The Legends of Yore. (17.4.25)

The ornately decorated tome is ages old. Only the finest artists across the lands have been allowed to add their wisdom, their art, a little bit of their essence.

The workbench placed in the middle of the wide, vaulted room, is sturdy and heavy. It might’ve been made to hold the book itself on its creation. The room is cased in the finest marble, polished carefully each day. The windows in the walls have been carefully placed to light the tomb, but not touch it. Every tiny piece of the room, the building even, was formulated to take the most care in preserving, protecting, and displaying the tomb.

The workbench it’s placed on is solid, wide, and built to sustain always. It’s surface is stained deeply with the years of ink, blood, and tears that the artists who created the tomb shed onto its course grain. There are scratches in some places, some look almost like doodles, or finely done practices of the cuts or marks left on the tome itself.

The stain of the wood sets a contrast against the clean, careful, shining marble. The rough grains seem unruly against the smooth surfaces in the room, but it demands its space and the respect of the walls, of the light that casts itself so delicately around the tomb and the table. When the light touches the bench it seems to diffuse, as if it’s not worthy of touching the most precious tome of the people. The bench demands respect and deference. The light obliges carefully.

Those who enter the room are struck silent at the deep contrasts and textures so carefully engineered around them.

The cover of the tome is finely tooled leather. It’s soft and supple, but its toughness has withstood countless years and additions. The marks it bears are the signatures of hundreds and thousands of artists determined the most skillful, respected, talented, and cherished of their time. Each twist, sharp stop, and point is purposeful, intentional, and exquisitely planned.

The slightly worn layer of leather placed over the cover that makes up its title is crooked, and scholars have wondered upon their careers and lives why it was chosen to be placed ever so slightly crooked.

The words that roll across the most important book in the world’s cover tell you it is the Legends of Yore.

If you were to turn through the pages, you would find the most exquisite sketches, paintings, writings, and philosophical historic moments captured forever within the crisp thin pages within the tome.

The fantastic beasts of other worlds have been scrolled in precious inks. Forests and flowers and birds and creatures of the sky, land, and sea, have been cataloged here. Music notes have been etched into the corners of poetry and plays that were scripted in exquisite calligraphy. The most important leaders and humanitarians have been frozen in paint that has been finely cracked and faded over the years, only adding to the special scarcity and ethereal beauty.

The Legends of Yore have only been allowed to the unique, perfectly talented, and most precious artists, historians, philosophers, and writers. Only those deemed most worthy have been given the gift of being able to lay their hands on the tome. To lay their hands on the tome and create of art from themselves within its pages, to sign the cover and kiss the spine. It would be their most treasured, most beautiful work of art, their masterpiece, and it would be kept for as long as time would allow.

And if you look very closely on back corner, you can see the notes of artists. Deemed respected, cherished, talented, and precious to the people.

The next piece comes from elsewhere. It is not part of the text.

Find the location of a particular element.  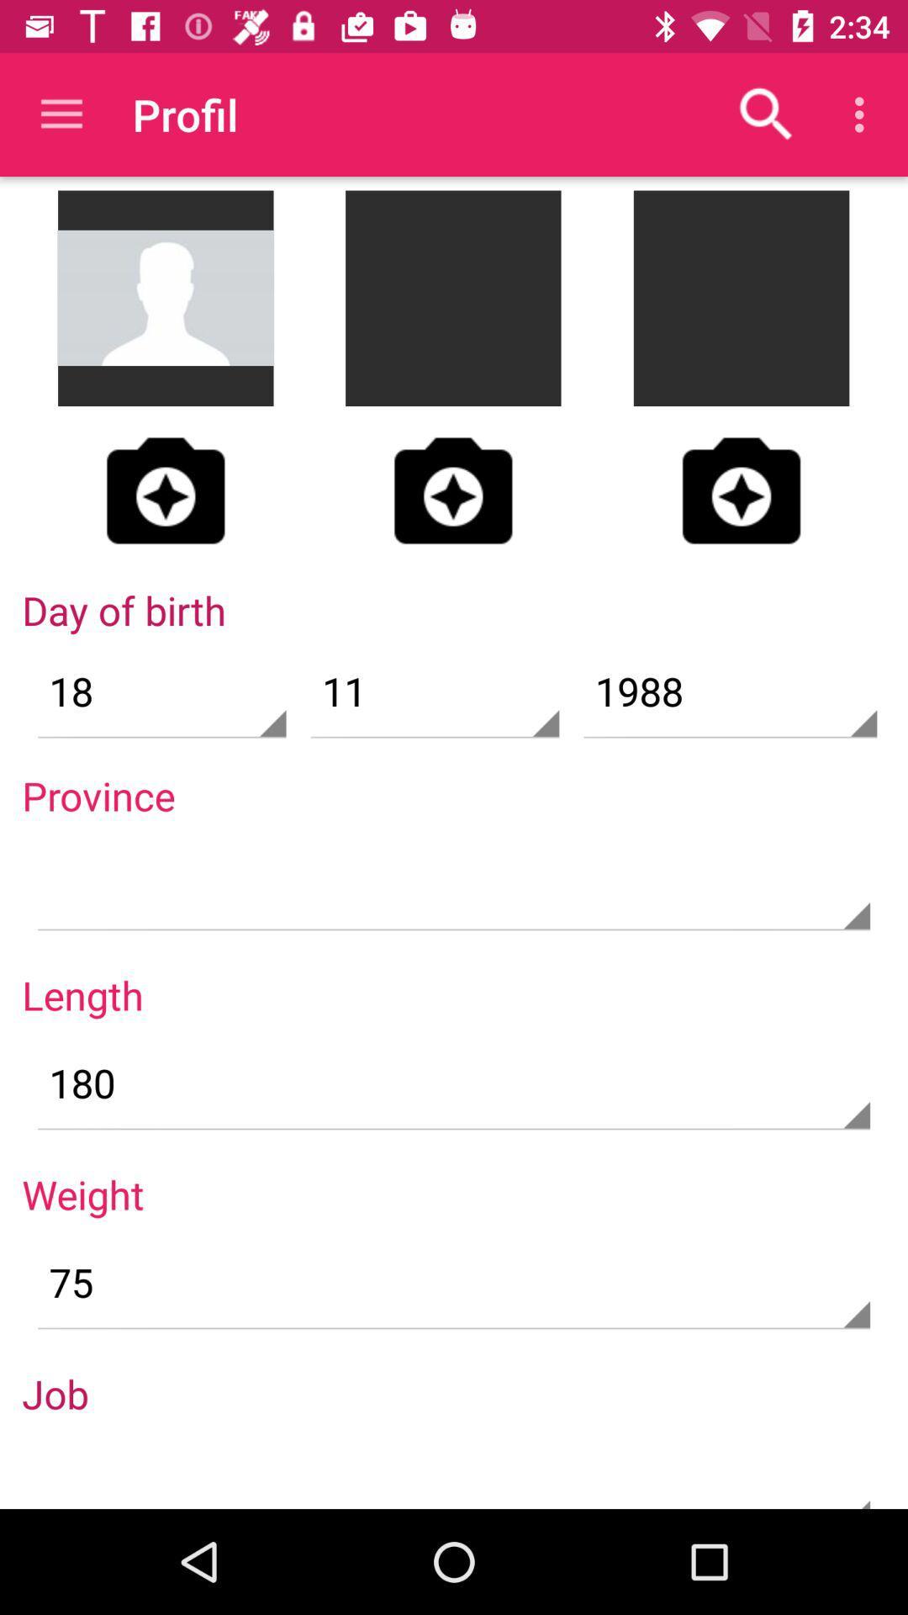

snap image is located at coordinates (166, 490).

Allowed the gift of adding work to the beautiful tome, to the legends and the history of the best of the best of all.

A few hundred years after this artist’s contribution, a historian will find this note in a barely recognizable, faintly intact piece of a journal in an abandoned city, covers bound in rough leather and scrawled in cheap ink a note from one apparently chosen artist:

I don’t know how they decided on me. Thousands of years they chose only those who deserved it, and they knew who deserved by who cherished the opportunity, neigh the gift. So I don’t know why they chose me. I am ornery and my only wish left in this world is to be left alone with my art. And yet I am burdened now with this responsibility. I have only one recourse, as the frustrated and somehow accidentally revered curmudgeon.

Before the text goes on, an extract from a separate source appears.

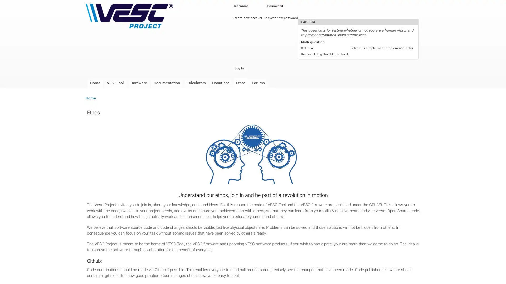 This screenshot has width=506, height=284. I want to click on Log in, so click(239, 68).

The historian, confused, searched for years, as the journal gave no further clues what was meant by the artist’s words, or what had been contributed. Through the histories of the time, the studies of other’s, the studies of the language and culture, and of all the art held within the book.

Finally, the historian noticed a very tiny mark near the top right corner of the last word of the tomb’s title, etched carefully in the worn leather. After research, it was found to be an asterisk, and thus the historian is credited with finding the single most astounding moment of art in the entire tomb. For inscribed in tiny, perfect letters in the corner of the back cover, amongst the signatures of past artists, is the contribution of the frustrated and somehow accidentally revered curmudgeon, marked by a tiny, matching, asterisk.